Git

Introduction to file versioning. History of version control tools SCCS, RCS, CVS, Subversion, BitKeeper, and Git. Funny story.

Article Collection

This article is part of the following series:

1. Git

Introduction

When programming, writing system configurations, or even editing word documents, we want to be able to move back and forth between revisions, compare changes, save certain versions, and so on. Similarly, we often want to keep additional metadata that tells us when, why, and what was changed, and who made the changes.

Detailed tracking of changes in source code has been a common need and practice since the early days of computing. One of the first tools for this purpose, called the Source Code Control System (SCCS), was developed in 1972 by the early developers working on Unix.

Using a version control system typically provides the following benefits, listed in no particular order:

It serves as a form of simple, immediate file backup (can restore deleted or incorrectly edited files)
Provides access to all current and earlier revisions of files
Allows moving back and forth between versions, comparing changes, etc.
If needed, makes it easier to work with multiple versions of files concurrently
Keeps track of metadata – e.g. when, why, and who changed particular files
Enables collaboration between individuals and groups working on the same project

Being familiar with the concept and practice of version control is a must for any person working in IT.

In this article we are going to describe the evolution of tools that were historically used for this purpose – SCCS, RCS, CVS, Subversion, BitKeeper, and finally Git.

Git was developed by Linus Torvalds in 2005 and has been an undisputed standard since then.

Brief Historical Overview

Source Code Control System (SCCS)

SCCS was one of the first tools developed to track changes in files during software development. It allowed users to retrieve any previous version of the files it managed. It was developed at Bell Labs beginning in late 1972 by Marc Rochkind for an IBM System/370 computer running OS/360.

It kept changes between versions in so-called “interleaved deltas”, removing the need to store complete files on every change.
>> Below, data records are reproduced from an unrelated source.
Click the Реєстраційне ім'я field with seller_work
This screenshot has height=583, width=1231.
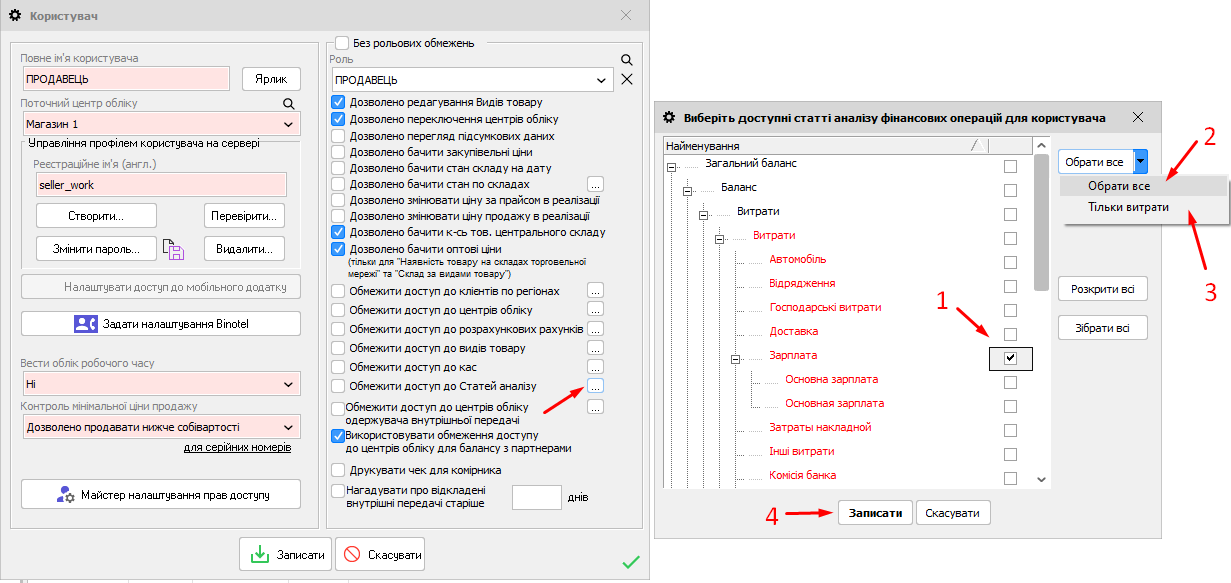pos(160,185)
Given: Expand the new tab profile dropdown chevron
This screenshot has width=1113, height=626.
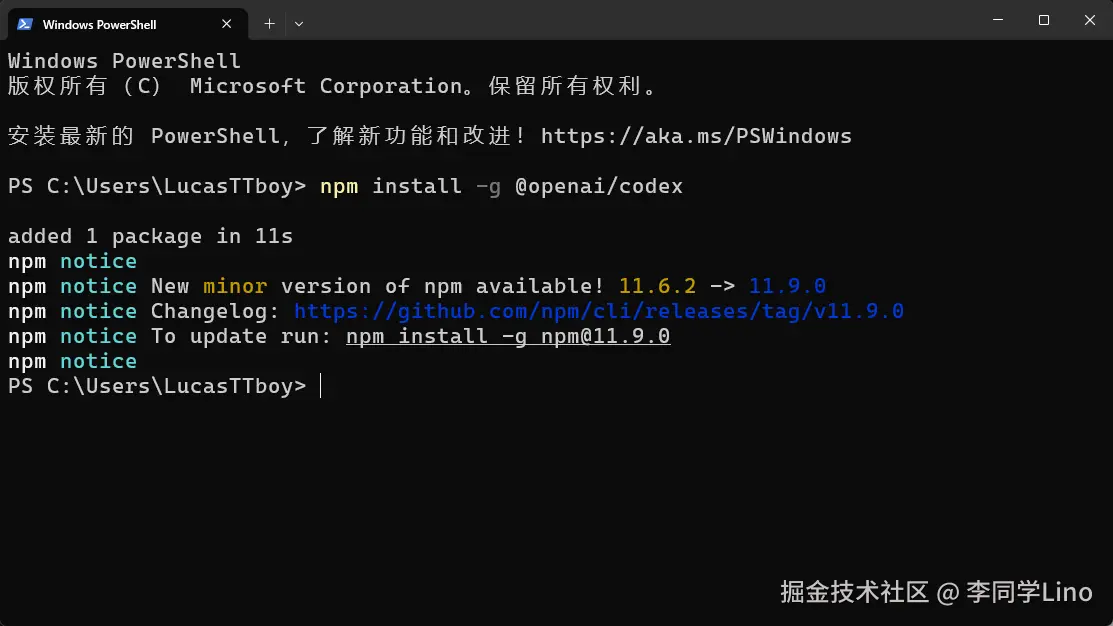Looking at the screenshot, I should tap(299, 23).
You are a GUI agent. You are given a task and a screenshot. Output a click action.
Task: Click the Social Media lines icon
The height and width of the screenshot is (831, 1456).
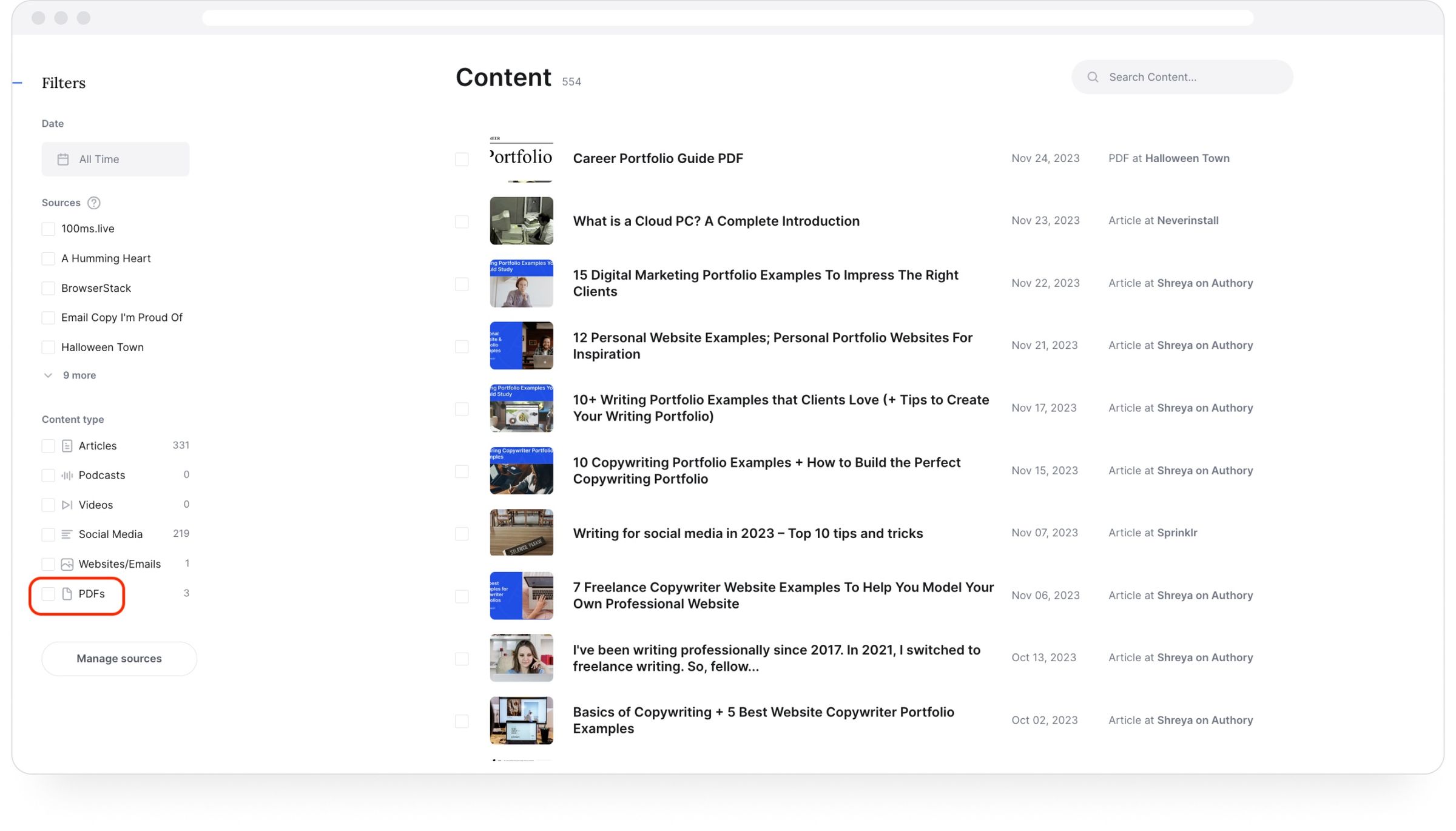click(x=67, y=534)
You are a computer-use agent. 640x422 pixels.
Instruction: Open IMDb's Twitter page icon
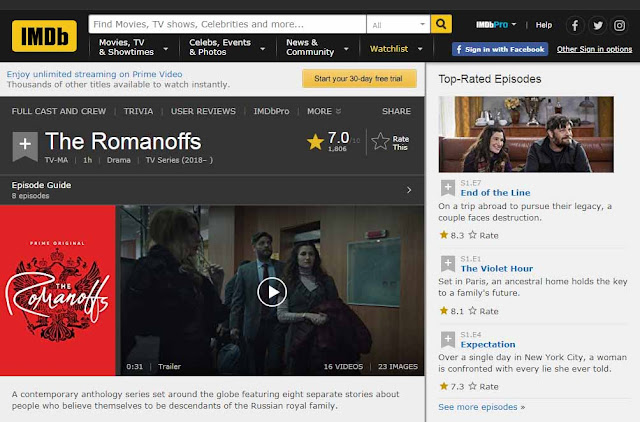pyautogui.click(x=598, y=25)
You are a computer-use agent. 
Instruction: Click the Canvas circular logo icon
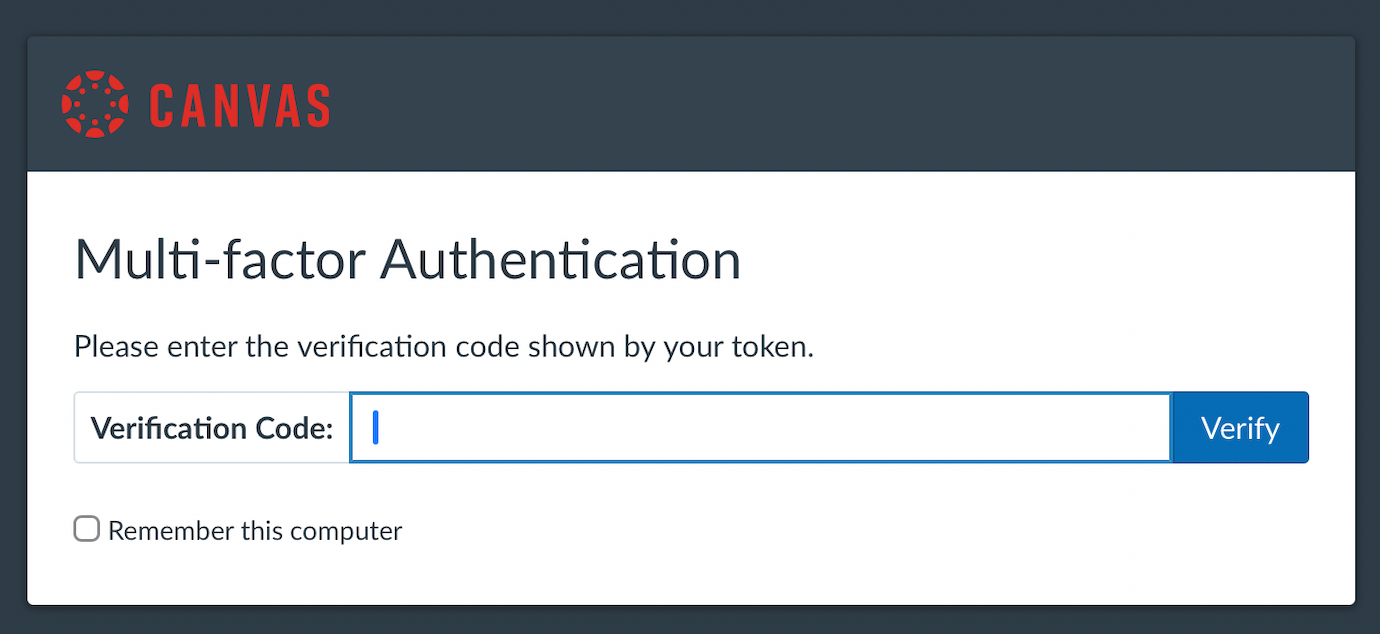coord(95,104)
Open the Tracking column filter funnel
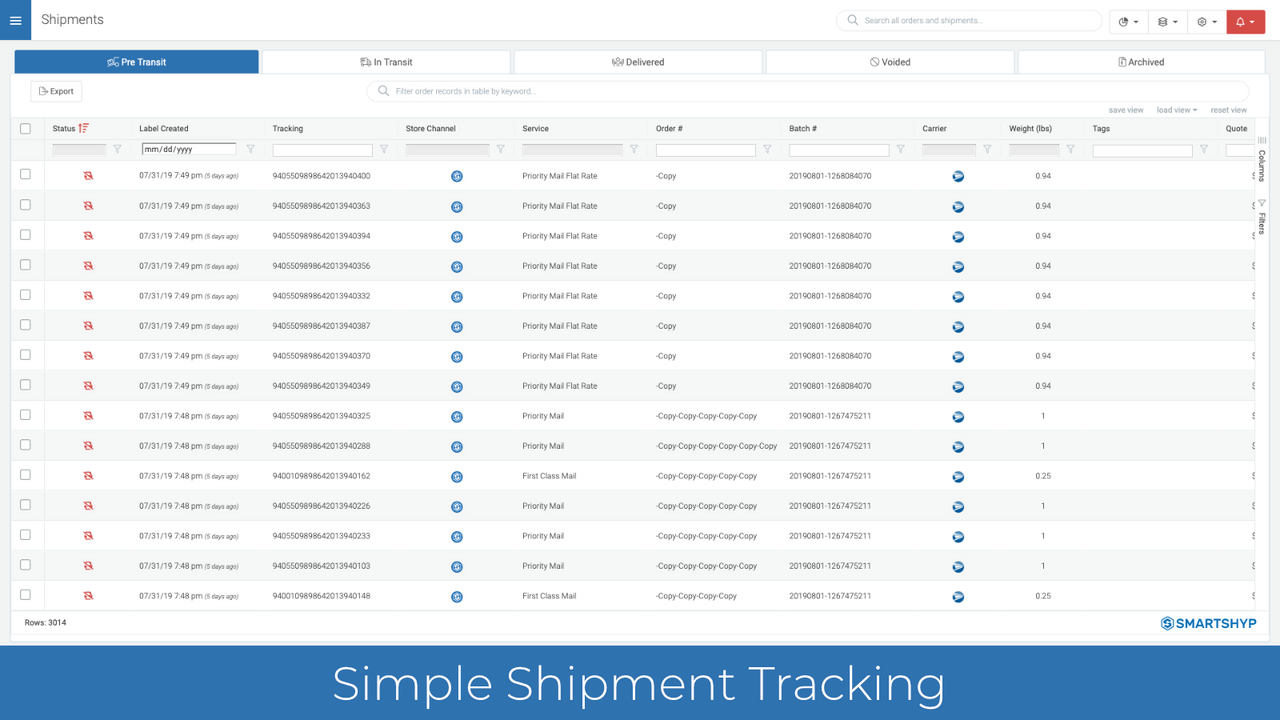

Another feature of SCCS, also inherited by its immediate successors, was that it supported the so-called sccsid strings. A sccsid string, @(#), would be placed anywhere in a source file and SCCS would then automatically manage and update it, exposing the revision information as text in files. The info contained the name, date, and optional comment (usually author) of the current version of the file. The string @(#) was chosen as a sequence of characters that otherwise almost never appears in normal code.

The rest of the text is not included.